**Data under study**:
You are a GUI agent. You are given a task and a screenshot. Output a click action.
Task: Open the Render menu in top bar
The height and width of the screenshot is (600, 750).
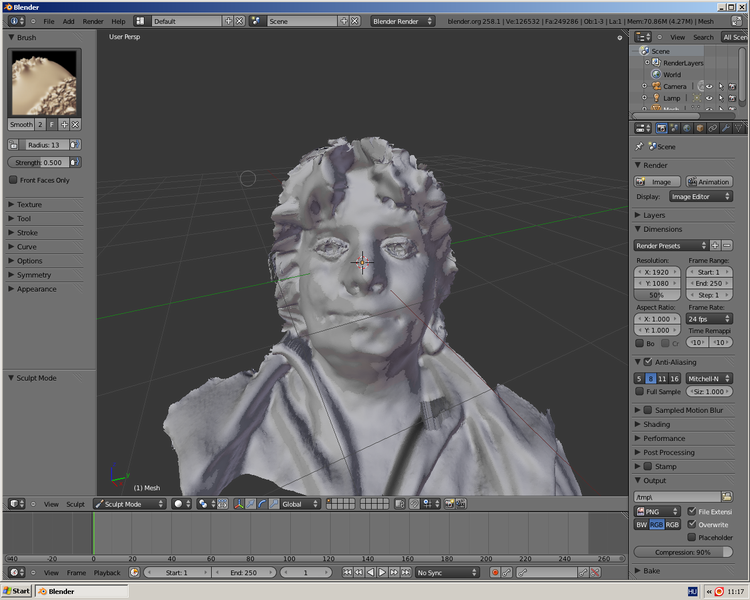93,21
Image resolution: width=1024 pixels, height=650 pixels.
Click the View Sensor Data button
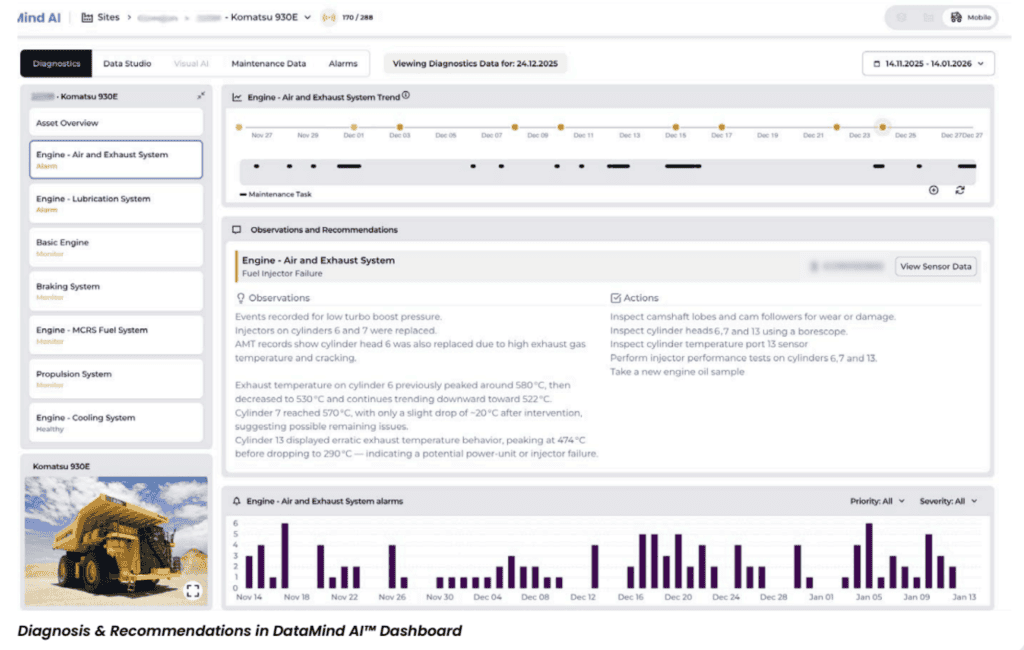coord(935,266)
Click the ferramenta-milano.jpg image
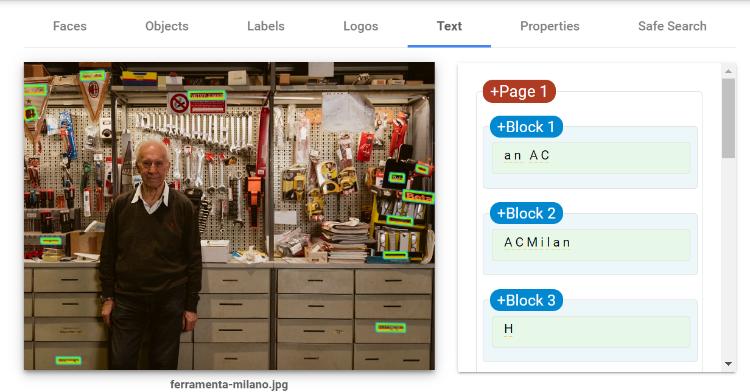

**Task instructions**:
For every entry above, please output the text exactly and leave any picture behind.

**Written response**:
You are a GUI agent. You are given a task and a screenshot. Output a click action.
Task: Open the Render menu in top bar
The height and width of the screenshot is (600, 750).
93,21
Image resolution: width=1024 pixels, height=650 pixels.
Click the View Sensor Data button
coord(935,266)
Click the ferramenta-milano.jpg image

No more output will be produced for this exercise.